Which means that to pull off the transition to a subscription base, you have to start with a large market share lead, and therefore the only companies in the software business well-positioned to do this today are:
Microsoft
Autodesk (in CAD)
Word Perfect (in word processing, but slipping)
Lotus (in spreadsheets, perhaps, and slipping quickly)
Is software a business? Can a company make money selling software, consistently and reliably? In 1983 many people doubted that these statements were true. In 1993, we have one great success story but little confidence that other sectors and companies are safe investments for the long term with predictable chances for growth.
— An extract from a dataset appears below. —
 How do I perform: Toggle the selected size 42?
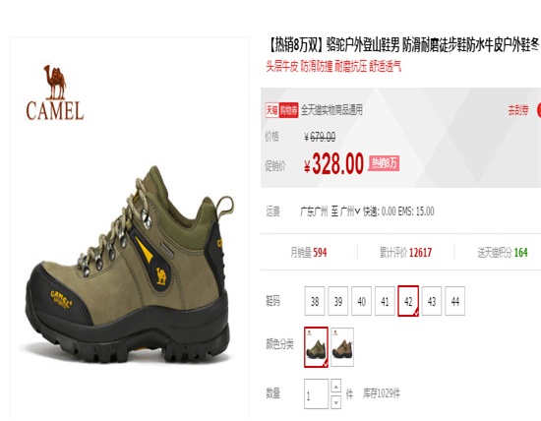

By 2003, I believe that everybody will know the answers to these questions: “Yes, and yes”. Within 10 years the software industry will have restructured itself from a costly and unpredictable bookstore/appliance dealer sale-oriented model to a cable TV-like subscription model. The companies who emerge from the turbulence of this transition will be the colossi of the industry, no more and no less inherently risky than television networks, book publishers, or regional telephone companies. Their revenues, measured in the billions to tens of billions will fund ongoing product development aimed and increasing their subscription base.
Ironically, they may cease to be viewed as “growth stocks”—once the constant revenue base comes to eclipse the near-term potential of a new product launches, their performance may appeal to those who buy utility stocks today. (But then when electricity use was growing exponentially in the early '50s, utilities were “growth stocks”.)
It's 2003. The little black box on the top of the TV is hardly big enough to hold all the logos printed on it: Microsoft, Time-Warner, Swiss PTT, SES/ASTRA, General Instrument, Dolby Labs, Intel, Motorola/Iridium, etc. A couple of wires hook it to the TV and the computer, and the ubiquitous smart card sticks out the front. Every month I get a bill for the programs I subscribe to:
Astra Basic pack | 2.00 |
Eutelsat Basic pack | 2.00 |
HBO | 7.00 |
The Dinosaur Channel | 0.50 |
Canal Plus | 1.25 |
TeleCine Romande | 4.00 |
CNN International | 0.75 |
Microsoft Basic pack | 4.00 |
Microsoft Developer Network | 10.00 |
Microsoft Project | 2.00 |
Microsoft Visual C+++++ | 9.00 |
Microsoft Producer | 4.00 |
Autodesk AutoCAD | 75.00 |
Autodesk Cyberspace Explorer | 8.00 |
EuroFeed Internet News Link | 1.00 |
BBC World Service Radio | 0.25 |
…about 20 more | …programs are programs |
And since the bill gets paid automatically, and it's only about 200 francs a month, I don't look at it too closely (other than that AutoCAD thang—wonder if they'll ever give me a break!). Each little nibble is so small, though, compared to when I had to shell out US$400 over the counter for some software I didn't know would even work when I installed it, that I pay and pay and pay.
This document is a work of education, not advocacy. I believe that wisdom consists of embracing change, not battling it. We win by enlisting the slow but inevitable forces of economics on our side, not by shoveling sand to halt the tide. All the evidence I can see convinces me the software business is finally making the transition to a recurring revenue model which will be its salvation. This transition will entrench those companies who leverage their large existing market share into a consistent and reliable base of recurring subscription revenue.
Among major software companies, Microsoft and Autodesk (in the CAD sector) are uniquely positioned to lead this transition and benefit from it.